O Comitê de Monitoramento do Setor Elétrico (CMSE) aprovou, nesta quarta-feira (22), a antecipação da geração de energia de 1,8 GW adicionais, provenientes de cinco empresas vencedoras de leilões de reserva de capacidade. Esta medida estratégica visa reforçar a segurança do sistema elétrico brasileiro diante da iminente possibilidade do fenômeno El Niño no segundo semestre de 2026.
A iniciativa, que entrará em vigor a partir de 1º de setembro, responde a um parecer do Operador Nacional do Sistema Elétrico (ONS). O ONS alertou que o El Niño pode reduzir a produção de eletricidade na Região Norte e aumentar o consumo devido às altas temperaturas. O Ministério de Minas e Energia (MME) reforçou que "o volume antecipado é fundamental para garantir a segurança do sistema elétrico brasileiro em 2026 e início de 2027".
A decisão do CMSE também levou em conta as incertezas geopolíticas, que podem afetar os preços dos combustíveis. O MME destacou que utilizar usinas sem contrato (merchant) para suprir a demanda custa, no mínimo, 25% a mais do que as contratadas via leilões de reserva. Estes leilões foram realizados em março deste ano, com a contratação de 2,2 GW de energia.

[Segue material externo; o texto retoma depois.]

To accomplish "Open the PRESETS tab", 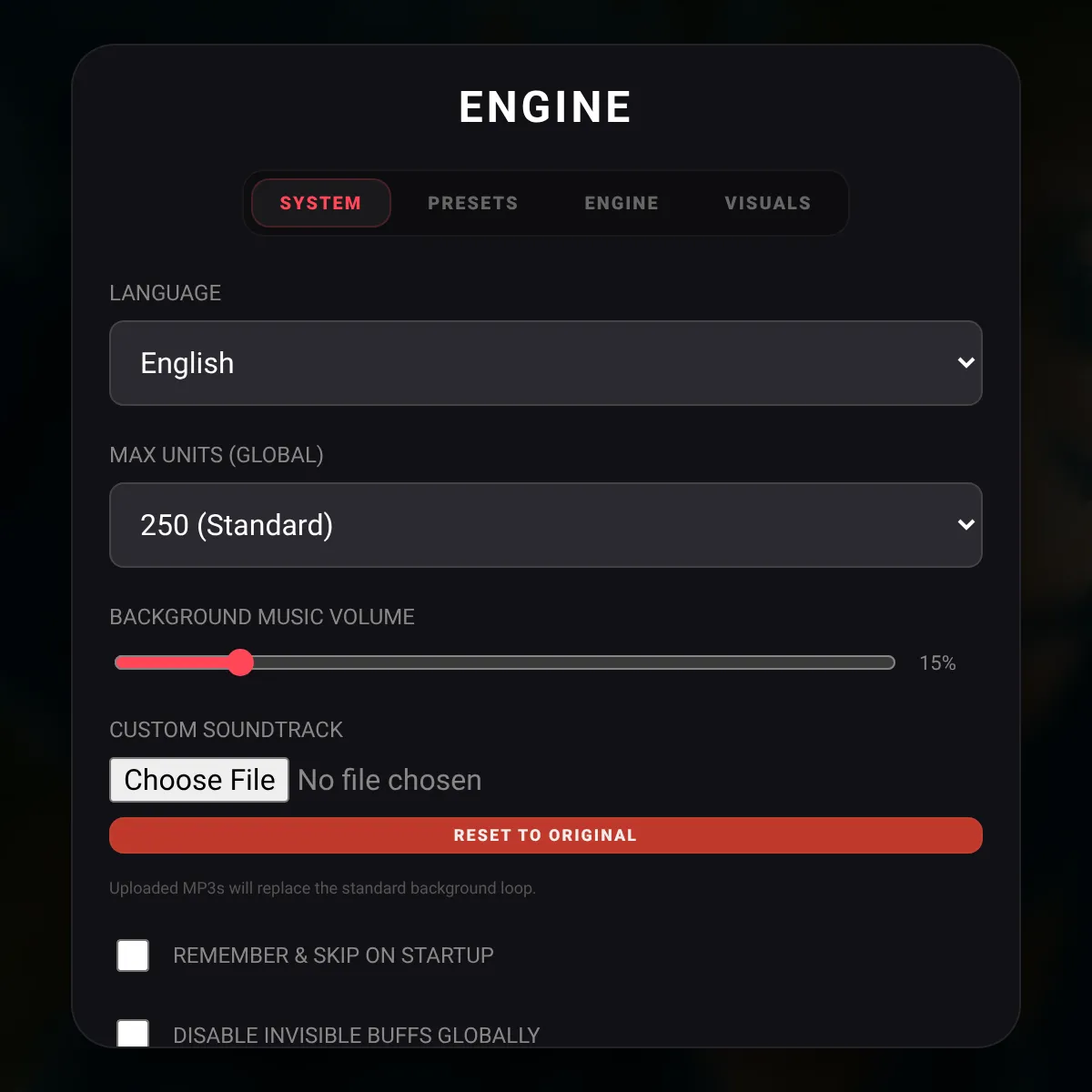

O fenômeno El Niño e a previsão climática
O El Niño é um fenômeno meteorológico caracterizado pelo aquecimento acima da média da superfície do Pacífico equatorial, alterando padrões de chuva e ventos globalmente. A National Oceanic and Atmospheric Administration (NOAA) estima 81% de chance de que o evento atinja a categoria “muito forte” entre outubro e dezembro próximos, potencialmente sendo o maior desde 1950.
Embora um El Niño mais forte não garanta eventos climáticos extremos, ele aumenta a probabilidade de tempestades e ondas de calor intensas. Os efeitos do El Niño podem ser sentidos em diferentes regiões até o final do ano e se estenderão até 2027. A Europa, por exemplo, enfrentou uma onda de calor recorde em junho, atribuída às mudanças climáticas, impactando a geração de energia e a infraestrutura.